» WHAT THIS TASK INVOLVES
Show all lines of the entries in which the word "dialog" is found.

□ □ □ □ □

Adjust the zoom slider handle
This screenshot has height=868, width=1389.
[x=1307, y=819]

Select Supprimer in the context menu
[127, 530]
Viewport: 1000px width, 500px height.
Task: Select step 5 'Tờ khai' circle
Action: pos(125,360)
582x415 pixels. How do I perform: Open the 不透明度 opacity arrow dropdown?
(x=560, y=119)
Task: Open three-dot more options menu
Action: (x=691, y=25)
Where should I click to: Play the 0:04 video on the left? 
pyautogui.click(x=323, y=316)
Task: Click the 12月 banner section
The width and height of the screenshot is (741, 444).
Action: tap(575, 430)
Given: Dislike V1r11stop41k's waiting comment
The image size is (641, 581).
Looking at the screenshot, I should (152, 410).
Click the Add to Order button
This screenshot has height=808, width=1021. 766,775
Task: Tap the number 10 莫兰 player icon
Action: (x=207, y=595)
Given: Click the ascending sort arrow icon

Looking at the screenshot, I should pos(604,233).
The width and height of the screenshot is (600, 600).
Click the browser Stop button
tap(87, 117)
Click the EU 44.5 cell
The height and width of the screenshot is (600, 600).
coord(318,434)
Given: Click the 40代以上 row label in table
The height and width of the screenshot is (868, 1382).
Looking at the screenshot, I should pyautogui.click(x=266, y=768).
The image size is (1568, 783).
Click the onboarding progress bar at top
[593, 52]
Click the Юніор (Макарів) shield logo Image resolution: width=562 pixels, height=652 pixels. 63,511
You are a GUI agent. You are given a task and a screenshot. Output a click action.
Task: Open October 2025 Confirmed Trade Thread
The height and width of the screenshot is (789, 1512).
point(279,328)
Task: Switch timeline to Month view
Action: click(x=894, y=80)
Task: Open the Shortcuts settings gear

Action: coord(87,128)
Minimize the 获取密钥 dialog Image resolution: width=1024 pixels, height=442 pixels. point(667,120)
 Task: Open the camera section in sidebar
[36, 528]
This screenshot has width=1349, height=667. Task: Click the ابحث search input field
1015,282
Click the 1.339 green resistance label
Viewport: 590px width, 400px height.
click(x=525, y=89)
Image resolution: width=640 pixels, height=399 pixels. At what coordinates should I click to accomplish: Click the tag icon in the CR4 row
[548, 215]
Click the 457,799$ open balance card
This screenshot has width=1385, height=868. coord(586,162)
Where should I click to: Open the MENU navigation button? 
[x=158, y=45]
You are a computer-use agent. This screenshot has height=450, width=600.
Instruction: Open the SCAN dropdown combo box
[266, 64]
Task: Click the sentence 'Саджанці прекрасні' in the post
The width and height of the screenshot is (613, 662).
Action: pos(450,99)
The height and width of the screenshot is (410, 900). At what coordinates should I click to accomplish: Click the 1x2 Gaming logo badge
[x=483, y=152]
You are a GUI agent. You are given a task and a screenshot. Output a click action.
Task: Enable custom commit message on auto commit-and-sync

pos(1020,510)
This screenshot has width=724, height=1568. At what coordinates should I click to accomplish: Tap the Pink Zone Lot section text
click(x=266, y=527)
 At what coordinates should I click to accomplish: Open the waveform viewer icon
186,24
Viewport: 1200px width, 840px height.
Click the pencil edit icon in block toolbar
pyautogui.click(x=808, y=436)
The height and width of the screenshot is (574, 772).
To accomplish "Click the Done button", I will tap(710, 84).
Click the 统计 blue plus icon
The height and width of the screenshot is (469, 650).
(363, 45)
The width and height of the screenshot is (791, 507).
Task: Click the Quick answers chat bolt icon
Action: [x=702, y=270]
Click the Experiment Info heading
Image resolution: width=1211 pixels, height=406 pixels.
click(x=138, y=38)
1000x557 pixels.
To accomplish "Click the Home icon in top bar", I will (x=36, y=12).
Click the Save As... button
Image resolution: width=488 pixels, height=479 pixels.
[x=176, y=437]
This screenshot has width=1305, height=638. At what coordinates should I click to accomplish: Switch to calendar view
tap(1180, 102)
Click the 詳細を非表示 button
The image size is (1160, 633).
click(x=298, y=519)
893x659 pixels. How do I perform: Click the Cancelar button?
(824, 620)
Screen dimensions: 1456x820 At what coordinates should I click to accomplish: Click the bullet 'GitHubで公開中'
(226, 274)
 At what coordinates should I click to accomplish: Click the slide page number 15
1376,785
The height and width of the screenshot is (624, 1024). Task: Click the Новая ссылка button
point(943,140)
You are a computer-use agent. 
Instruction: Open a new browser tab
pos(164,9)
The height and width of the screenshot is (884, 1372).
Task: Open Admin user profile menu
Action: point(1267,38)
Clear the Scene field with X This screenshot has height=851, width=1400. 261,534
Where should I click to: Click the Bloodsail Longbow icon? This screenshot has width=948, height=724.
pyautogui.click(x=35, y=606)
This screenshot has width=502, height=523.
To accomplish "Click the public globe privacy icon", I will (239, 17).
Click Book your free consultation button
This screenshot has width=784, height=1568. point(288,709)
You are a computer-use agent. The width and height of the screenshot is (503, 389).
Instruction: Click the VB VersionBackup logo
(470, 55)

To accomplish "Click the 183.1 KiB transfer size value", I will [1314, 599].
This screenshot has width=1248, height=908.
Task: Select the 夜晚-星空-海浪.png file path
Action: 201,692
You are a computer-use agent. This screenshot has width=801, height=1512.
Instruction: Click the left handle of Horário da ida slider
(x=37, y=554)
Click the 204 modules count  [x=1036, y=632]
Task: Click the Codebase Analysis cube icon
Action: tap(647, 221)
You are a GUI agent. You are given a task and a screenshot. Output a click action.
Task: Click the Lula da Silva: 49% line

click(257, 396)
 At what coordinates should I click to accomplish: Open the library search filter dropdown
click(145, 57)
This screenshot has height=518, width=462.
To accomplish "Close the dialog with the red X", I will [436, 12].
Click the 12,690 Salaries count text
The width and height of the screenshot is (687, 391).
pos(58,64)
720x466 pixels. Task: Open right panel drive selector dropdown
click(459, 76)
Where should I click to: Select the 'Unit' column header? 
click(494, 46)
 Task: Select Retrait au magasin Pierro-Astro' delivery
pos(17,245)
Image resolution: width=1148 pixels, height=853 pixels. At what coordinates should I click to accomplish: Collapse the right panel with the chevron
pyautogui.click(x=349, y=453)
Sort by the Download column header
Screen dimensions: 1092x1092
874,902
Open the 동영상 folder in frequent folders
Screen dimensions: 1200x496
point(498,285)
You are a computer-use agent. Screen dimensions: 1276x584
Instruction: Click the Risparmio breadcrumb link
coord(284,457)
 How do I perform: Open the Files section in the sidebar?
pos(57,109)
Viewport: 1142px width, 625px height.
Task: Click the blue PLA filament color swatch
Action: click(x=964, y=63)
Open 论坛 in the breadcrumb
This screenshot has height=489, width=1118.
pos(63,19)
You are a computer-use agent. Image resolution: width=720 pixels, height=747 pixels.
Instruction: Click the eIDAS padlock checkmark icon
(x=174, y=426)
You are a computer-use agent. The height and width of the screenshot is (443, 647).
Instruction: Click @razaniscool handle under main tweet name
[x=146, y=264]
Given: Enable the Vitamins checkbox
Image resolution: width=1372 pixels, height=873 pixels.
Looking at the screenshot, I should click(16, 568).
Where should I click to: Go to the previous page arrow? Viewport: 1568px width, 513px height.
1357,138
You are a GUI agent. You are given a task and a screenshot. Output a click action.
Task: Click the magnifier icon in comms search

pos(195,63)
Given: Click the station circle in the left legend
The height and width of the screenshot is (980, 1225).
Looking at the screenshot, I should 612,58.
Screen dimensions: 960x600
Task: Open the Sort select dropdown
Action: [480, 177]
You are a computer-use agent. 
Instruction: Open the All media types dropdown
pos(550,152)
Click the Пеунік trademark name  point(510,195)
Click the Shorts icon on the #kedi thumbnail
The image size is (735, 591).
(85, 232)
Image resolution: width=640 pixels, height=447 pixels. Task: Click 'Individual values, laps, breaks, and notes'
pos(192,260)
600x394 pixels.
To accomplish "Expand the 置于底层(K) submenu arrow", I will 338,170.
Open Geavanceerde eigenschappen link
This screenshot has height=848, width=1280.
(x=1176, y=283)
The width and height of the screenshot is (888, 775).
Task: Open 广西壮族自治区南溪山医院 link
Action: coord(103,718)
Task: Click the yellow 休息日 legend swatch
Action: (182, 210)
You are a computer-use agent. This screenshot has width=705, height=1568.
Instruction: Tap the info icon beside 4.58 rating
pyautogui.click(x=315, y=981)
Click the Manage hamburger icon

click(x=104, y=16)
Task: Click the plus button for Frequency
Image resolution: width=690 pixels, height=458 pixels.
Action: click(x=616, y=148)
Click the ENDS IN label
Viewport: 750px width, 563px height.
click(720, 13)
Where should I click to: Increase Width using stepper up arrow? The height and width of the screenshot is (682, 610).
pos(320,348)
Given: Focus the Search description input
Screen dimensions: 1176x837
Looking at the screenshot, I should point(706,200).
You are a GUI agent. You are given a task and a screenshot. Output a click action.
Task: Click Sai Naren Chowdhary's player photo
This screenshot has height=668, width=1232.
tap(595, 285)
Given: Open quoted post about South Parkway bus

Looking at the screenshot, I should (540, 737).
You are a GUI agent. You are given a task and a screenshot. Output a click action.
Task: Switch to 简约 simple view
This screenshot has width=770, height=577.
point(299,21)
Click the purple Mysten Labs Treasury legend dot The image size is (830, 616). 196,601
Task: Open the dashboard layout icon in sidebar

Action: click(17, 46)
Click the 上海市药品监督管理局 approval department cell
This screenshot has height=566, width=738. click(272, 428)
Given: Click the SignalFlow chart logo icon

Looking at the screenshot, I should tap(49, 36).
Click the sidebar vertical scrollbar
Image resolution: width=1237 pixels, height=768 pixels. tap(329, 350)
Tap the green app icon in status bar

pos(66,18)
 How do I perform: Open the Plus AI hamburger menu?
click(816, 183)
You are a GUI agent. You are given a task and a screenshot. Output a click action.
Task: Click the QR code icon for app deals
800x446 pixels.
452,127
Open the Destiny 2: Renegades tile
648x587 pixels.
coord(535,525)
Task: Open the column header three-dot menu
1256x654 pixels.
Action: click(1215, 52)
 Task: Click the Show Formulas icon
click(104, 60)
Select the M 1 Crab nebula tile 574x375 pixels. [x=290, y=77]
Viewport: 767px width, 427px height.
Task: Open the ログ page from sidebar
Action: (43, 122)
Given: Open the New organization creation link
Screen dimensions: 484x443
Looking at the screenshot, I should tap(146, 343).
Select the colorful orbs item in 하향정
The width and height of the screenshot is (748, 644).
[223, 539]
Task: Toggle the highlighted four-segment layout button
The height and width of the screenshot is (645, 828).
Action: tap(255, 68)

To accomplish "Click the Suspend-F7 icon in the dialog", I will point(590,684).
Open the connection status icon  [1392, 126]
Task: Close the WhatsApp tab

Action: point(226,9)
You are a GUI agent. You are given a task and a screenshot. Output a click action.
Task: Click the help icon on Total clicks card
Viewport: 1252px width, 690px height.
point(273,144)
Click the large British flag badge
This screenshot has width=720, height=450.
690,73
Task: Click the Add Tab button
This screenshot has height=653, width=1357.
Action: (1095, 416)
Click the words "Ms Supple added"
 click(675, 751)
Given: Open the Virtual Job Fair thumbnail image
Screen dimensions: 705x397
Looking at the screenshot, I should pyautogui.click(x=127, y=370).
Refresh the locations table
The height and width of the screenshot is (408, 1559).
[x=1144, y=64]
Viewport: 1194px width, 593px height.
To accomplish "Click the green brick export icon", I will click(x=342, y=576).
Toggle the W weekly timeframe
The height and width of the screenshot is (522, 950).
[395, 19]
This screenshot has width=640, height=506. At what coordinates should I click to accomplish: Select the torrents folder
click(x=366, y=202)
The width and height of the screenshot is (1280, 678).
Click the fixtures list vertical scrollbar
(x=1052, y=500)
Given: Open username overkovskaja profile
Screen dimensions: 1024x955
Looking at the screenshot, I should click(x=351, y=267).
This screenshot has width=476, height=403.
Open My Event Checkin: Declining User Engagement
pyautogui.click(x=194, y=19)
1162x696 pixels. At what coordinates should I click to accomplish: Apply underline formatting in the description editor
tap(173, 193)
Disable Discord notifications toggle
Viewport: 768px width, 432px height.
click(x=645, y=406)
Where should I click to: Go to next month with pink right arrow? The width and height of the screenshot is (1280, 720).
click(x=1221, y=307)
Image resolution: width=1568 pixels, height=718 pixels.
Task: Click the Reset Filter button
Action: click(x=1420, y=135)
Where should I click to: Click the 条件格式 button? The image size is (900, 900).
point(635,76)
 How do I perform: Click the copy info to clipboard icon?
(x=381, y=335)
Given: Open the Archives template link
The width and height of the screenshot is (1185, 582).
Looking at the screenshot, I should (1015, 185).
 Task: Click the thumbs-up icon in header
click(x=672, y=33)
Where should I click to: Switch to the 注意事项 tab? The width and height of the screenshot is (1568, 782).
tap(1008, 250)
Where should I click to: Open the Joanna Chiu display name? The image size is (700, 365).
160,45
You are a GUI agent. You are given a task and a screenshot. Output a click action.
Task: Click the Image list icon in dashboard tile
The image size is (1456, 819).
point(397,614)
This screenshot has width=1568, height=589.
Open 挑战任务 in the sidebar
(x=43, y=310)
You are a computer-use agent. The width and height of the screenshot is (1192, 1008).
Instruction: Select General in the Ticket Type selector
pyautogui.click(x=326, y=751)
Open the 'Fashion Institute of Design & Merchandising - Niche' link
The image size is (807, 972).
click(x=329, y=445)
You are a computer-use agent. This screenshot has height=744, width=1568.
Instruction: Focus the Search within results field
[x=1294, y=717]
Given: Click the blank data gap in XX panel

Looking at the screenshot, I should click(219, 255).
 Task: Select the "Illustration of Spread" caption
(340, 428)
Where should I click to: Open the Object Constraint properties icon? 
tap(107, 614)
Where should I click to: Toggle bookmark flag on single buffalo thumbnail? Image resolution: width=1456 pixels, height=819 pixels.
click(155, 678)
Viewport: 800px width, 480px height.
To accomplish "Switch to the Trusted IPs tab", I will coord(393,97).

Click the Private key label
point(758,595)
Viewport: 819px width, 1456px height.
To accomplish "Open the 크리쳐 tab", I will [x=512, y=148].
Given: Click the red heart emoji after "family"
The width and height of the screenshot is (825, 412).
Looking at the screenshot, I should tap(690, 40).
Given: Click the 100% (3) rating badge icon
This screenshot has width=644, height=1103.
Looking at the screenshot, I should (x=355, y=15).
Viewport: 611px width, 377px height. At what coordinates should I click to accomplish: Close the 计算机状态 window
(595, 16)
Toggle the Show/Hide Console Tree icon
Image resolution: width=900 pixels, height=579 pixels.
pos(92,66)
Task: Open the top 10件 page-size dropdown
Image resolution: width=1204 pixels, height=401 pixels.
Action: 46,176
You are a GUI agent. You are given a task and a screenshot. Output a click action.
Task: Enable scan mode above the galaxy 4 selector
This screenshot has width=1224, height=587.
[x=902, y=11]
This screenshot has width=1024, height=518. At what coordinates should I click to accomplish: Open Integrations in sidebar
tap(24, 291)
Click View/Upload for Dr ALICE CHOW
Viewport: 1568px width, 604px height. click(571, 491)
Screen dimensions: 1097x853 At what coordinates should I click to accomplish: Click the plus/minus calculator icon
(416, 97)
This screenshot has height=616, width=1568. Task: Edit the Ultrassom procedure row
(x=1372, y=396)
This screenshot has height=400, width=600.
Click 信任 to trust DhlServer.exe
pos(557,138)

□ □ □ □ □

» EXERCISE ANSWER
Minimize the 获取密钥 dialog Image resolution: width=1024 pixels, height=442 pixels. point(667,120)
To accomplish "Close the dialog with the red X", I will [436, 12].
To accomplish "Click the Suspend-F7 icon in the dialog", I will point(590,684).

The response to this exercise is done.